Monday, 25 May 2015

The Con Artist

He moved through the crowd unseen, blending in easily. An insignificant speck in an expanse of people. They didn’t see him as he watched them, they merely saw the tray of drinks which he carried - it was as if he himself was truly invisible. They tilted their heads, critiquing the work on the walls, turning their noses up at it or applauding it; seeing aspects of it which were not there in an attempt to seem more intelligent than they actually were.
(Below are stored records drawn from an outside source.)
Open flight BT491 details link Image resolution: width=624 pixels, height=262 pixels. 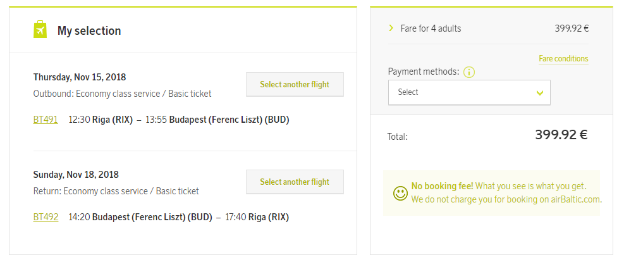tap(46, 120)
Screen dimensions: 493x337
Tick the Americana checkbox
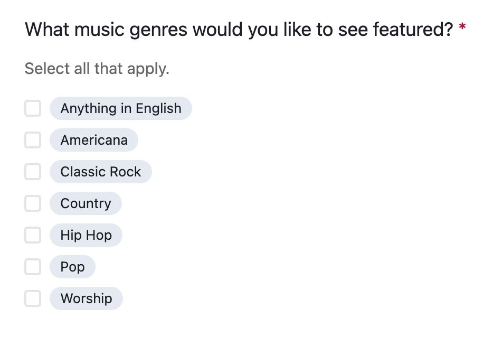coord(33,140)
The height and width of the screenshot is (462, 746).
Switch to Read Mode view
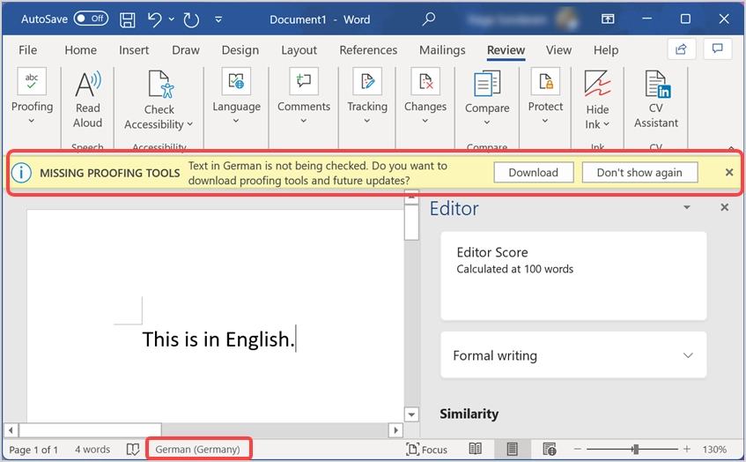(476, 449)
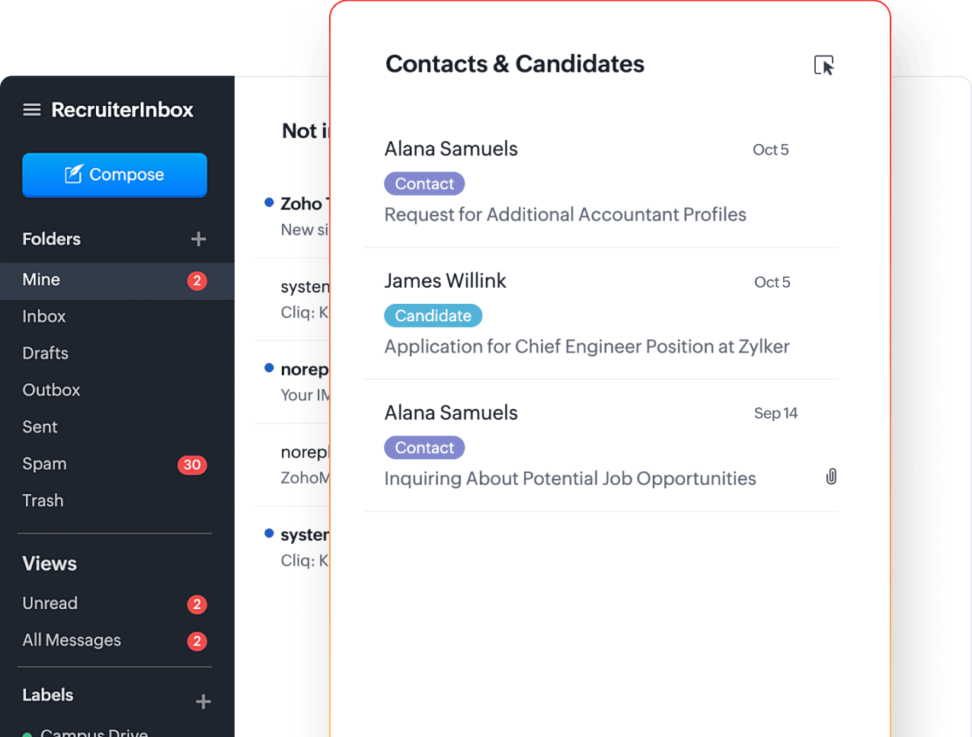Image resolution: width=972 pixels, height=737 pixels.
Task: Toggle the unread dot beside the noreply message
Action: point(268,368)
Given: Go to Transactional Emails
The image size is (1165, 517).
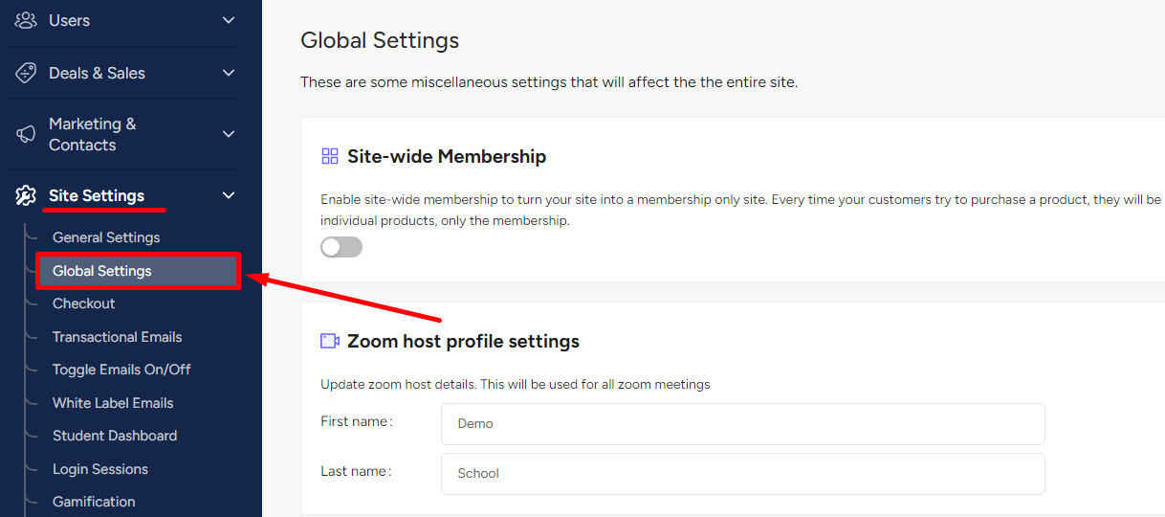Looking at the screenshot, I should click(x=117, y=337).
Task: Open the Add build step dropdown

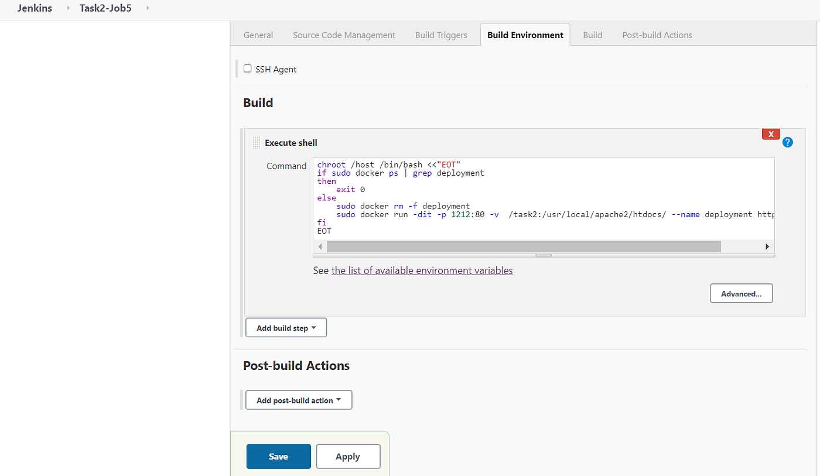Action: tap(286, 327)
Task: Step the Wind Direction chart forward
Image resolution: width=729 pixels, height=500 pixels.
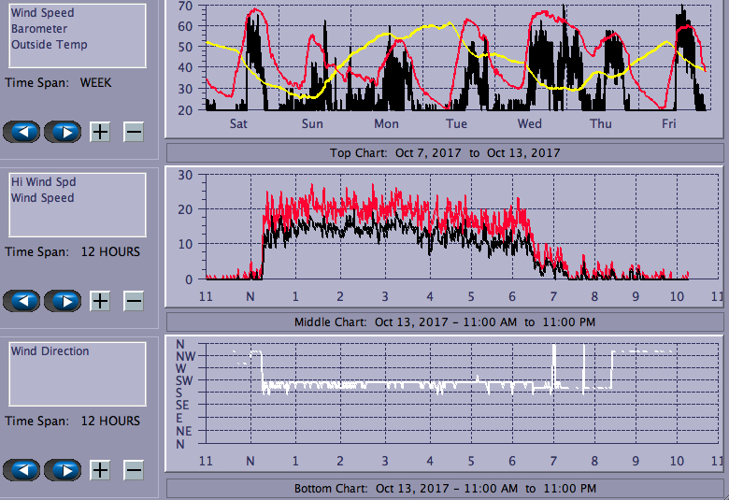Action: pyautogui.click(x=64, y=470)
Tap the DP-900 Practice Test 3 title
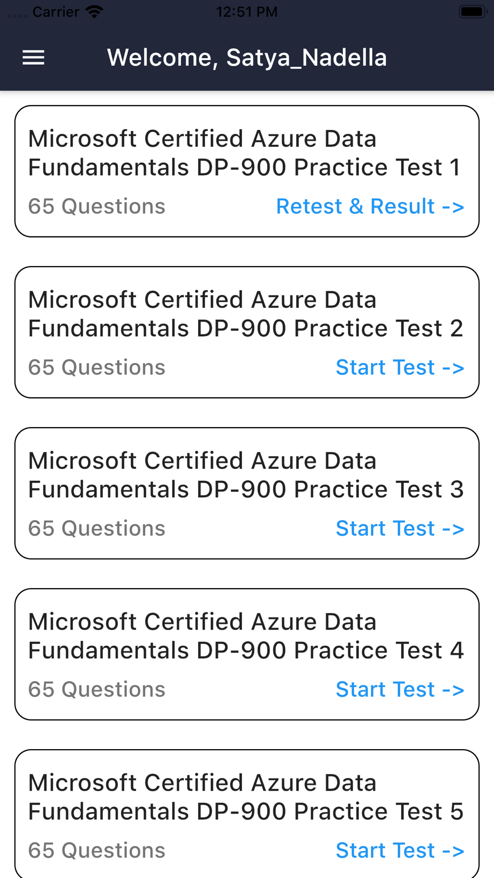Screen dimensions: 494x878 (x=246, y=475)
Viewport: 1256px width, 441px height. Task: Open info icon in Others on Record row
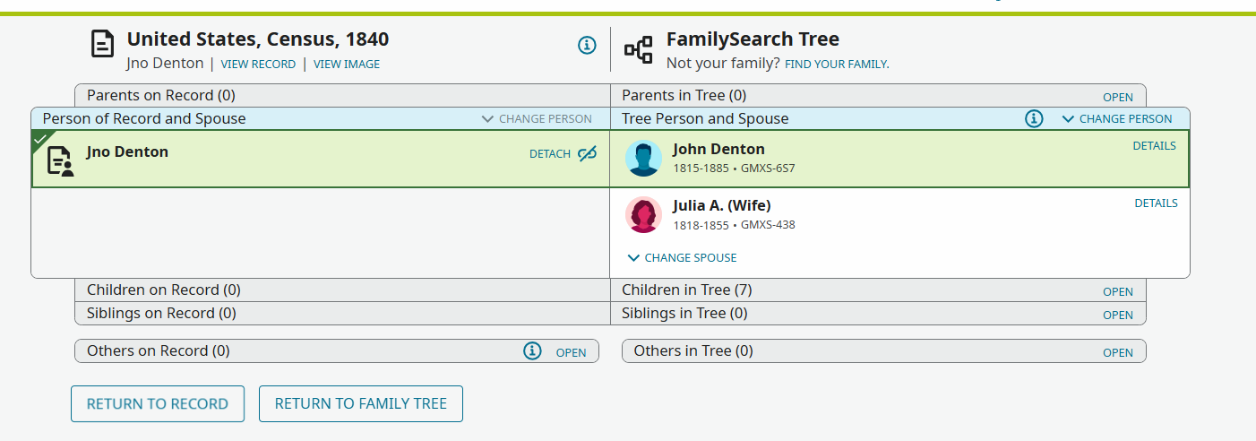(532, 351)
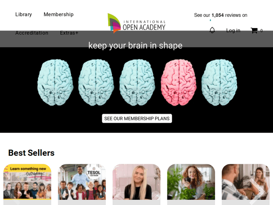Screen dimensions: 273x205
Task: Open the Membership menu item
Action: tap(59, 15)
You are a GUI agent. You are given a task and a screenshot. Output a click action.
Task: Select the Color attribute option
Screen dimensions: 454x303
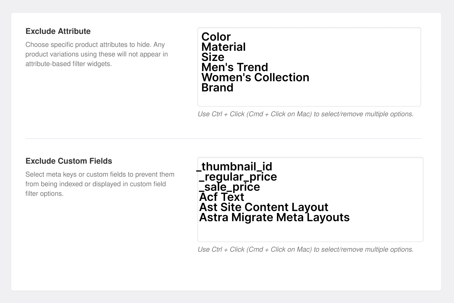pos(215,37)
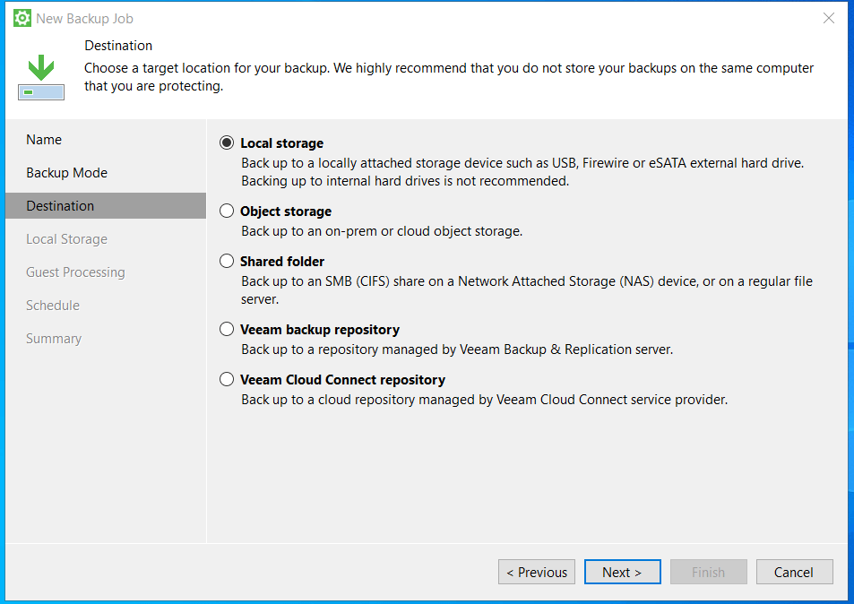The image size is (854, 604).
Task: Click the Summary step in sidebar
Action: click(54, 339)
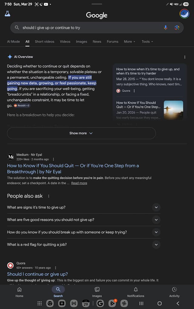Open Google Lens camera search

(x=177, y=27)
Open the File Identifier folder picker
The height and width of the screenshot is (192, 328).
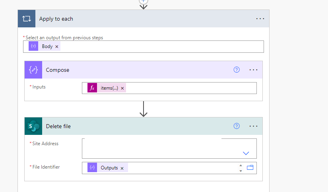250,168

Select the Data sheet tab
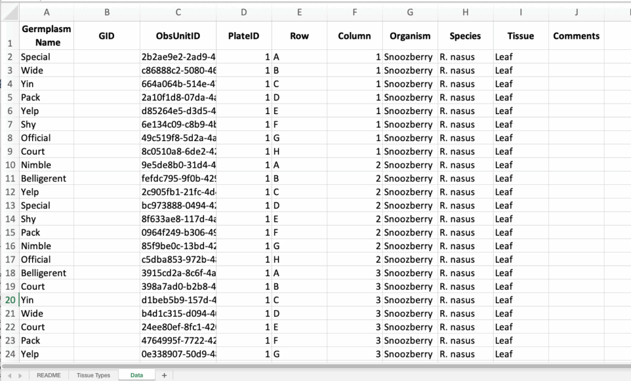point(137,375)
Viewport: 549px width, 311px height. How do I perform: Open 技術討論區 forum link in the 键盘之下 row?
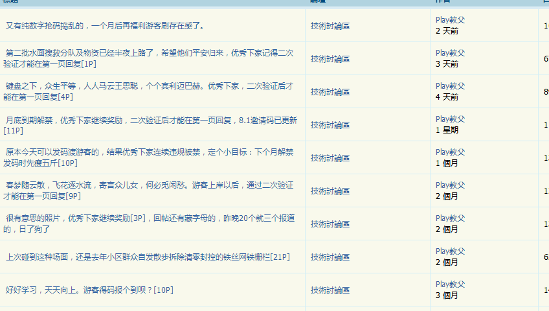click(x=330, y=92)
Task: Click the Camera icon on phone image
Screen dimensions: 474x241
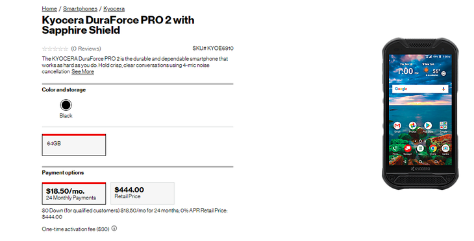Action: [445, 148]
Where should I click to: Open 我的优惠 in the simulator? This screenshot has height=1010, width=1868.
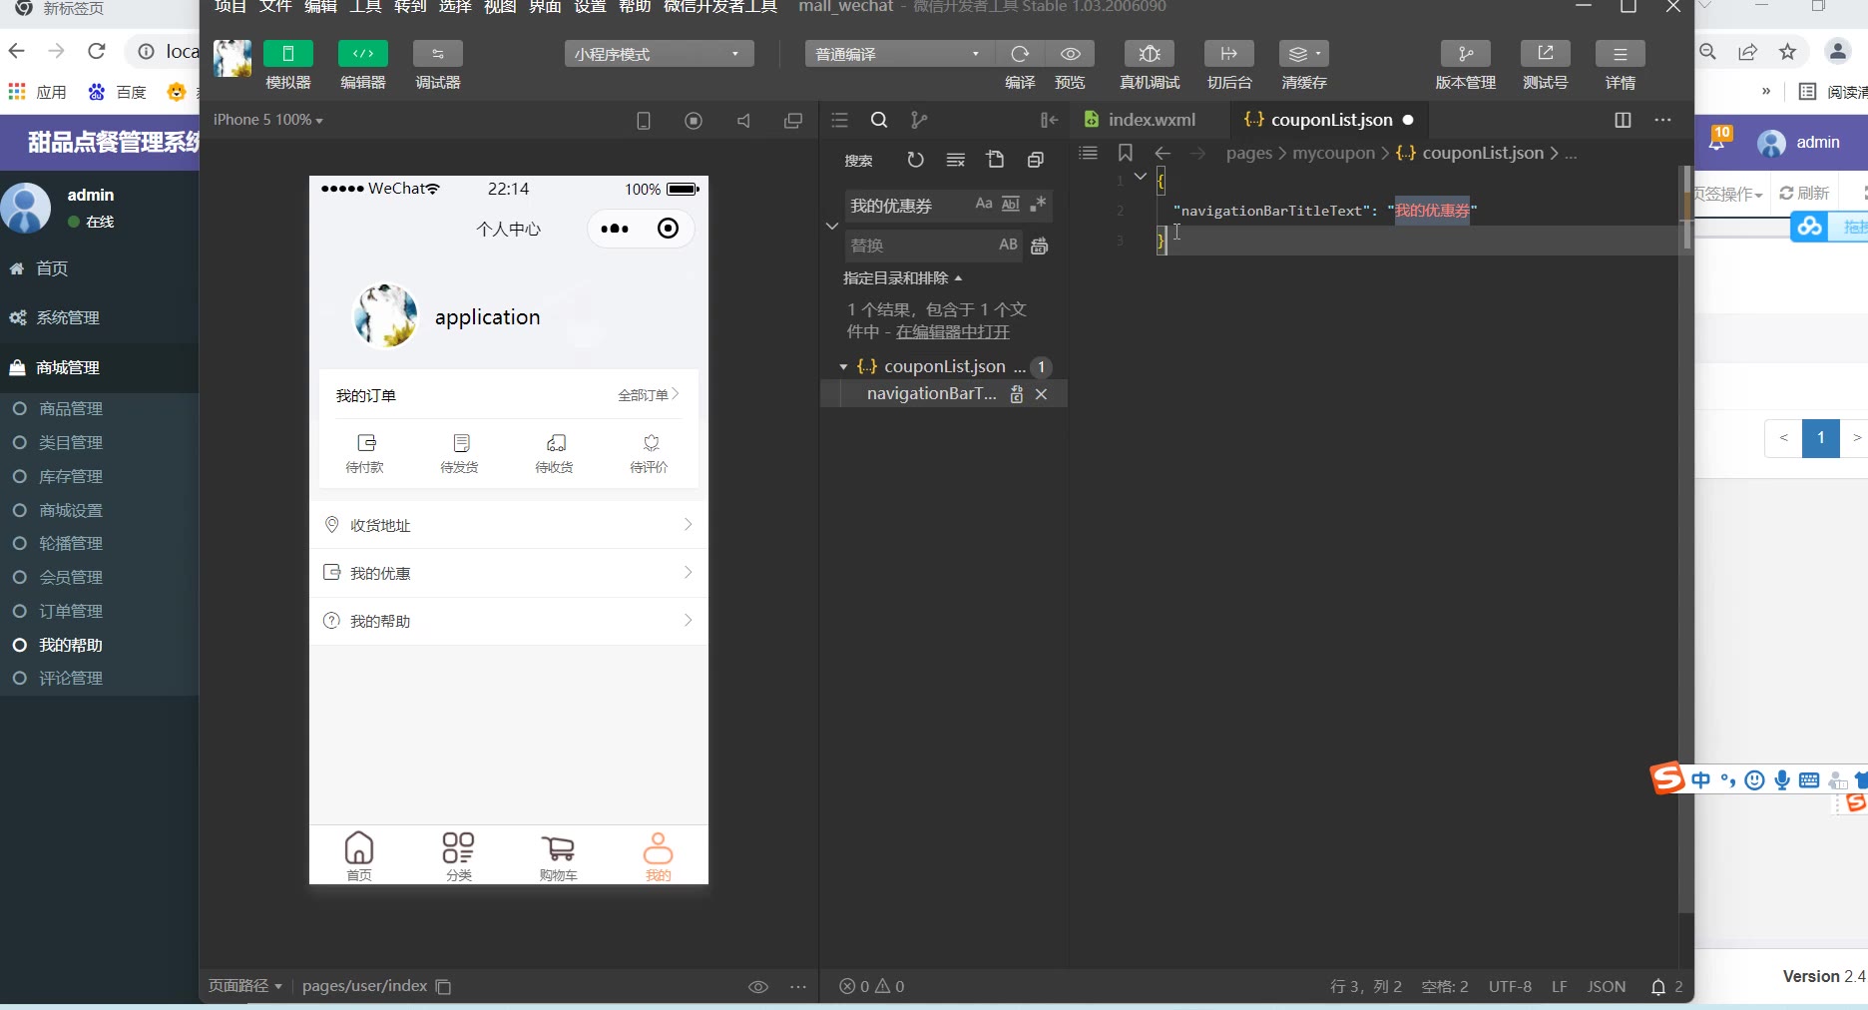pos(508,573)
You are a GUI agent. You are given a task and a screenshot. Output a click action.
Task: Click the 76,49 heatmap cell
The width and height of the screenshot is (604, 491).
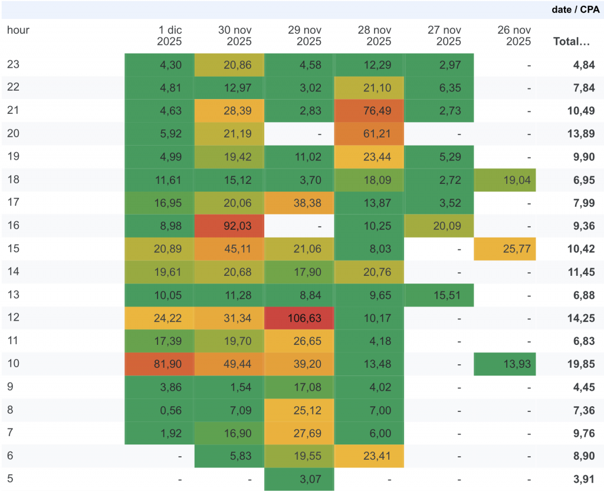click(369, 111)

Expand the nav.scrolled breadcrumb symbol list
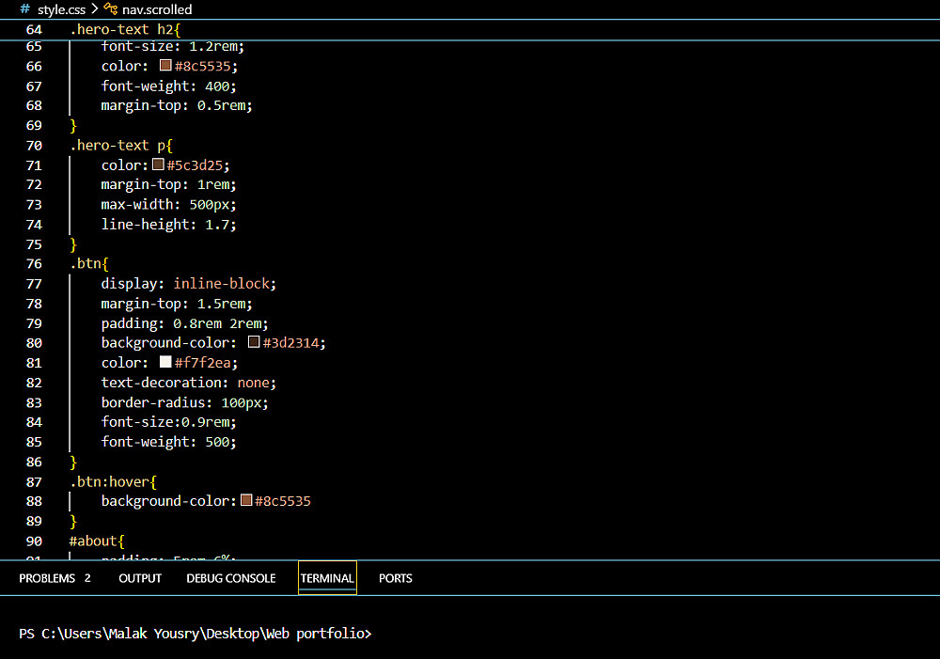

A too tanned man in an expensive suit and a wife whose face seemed unnaturally tight for a woman of her age stood in front of a large canvas which was a mix of blue hues and splashes of vibrant pinks, which if you looked from a distance and squinted actually formed the image of erect male genitalia. They were surrounded by a crowd equally as unearthly looking as themselves who nodded and frowned - or attempted to with their poison filled faces - in concentration.

“The artist is conveying such beauty and pain in this piece, you get a true sense of his loneliness and despair but also hope, don’t you agree, dearest?”

The woman with the too tight face nodded in her husband’s direction.

“You discovered the artist, didn’t you, Felicia?” an eager woman asked from the gathering.

Felicia Too-Tight-Face smiled as best she could. “Yes. He was starving on the streets trying to peddle his canvases to tourists but I saw within him a wonderful gift, the true eye of an artist. I knew at once that he deserved to have himself be seen. Of course he is painfully shy and suffers from deep dark depressions. He would hate us all gawking at this work like this…”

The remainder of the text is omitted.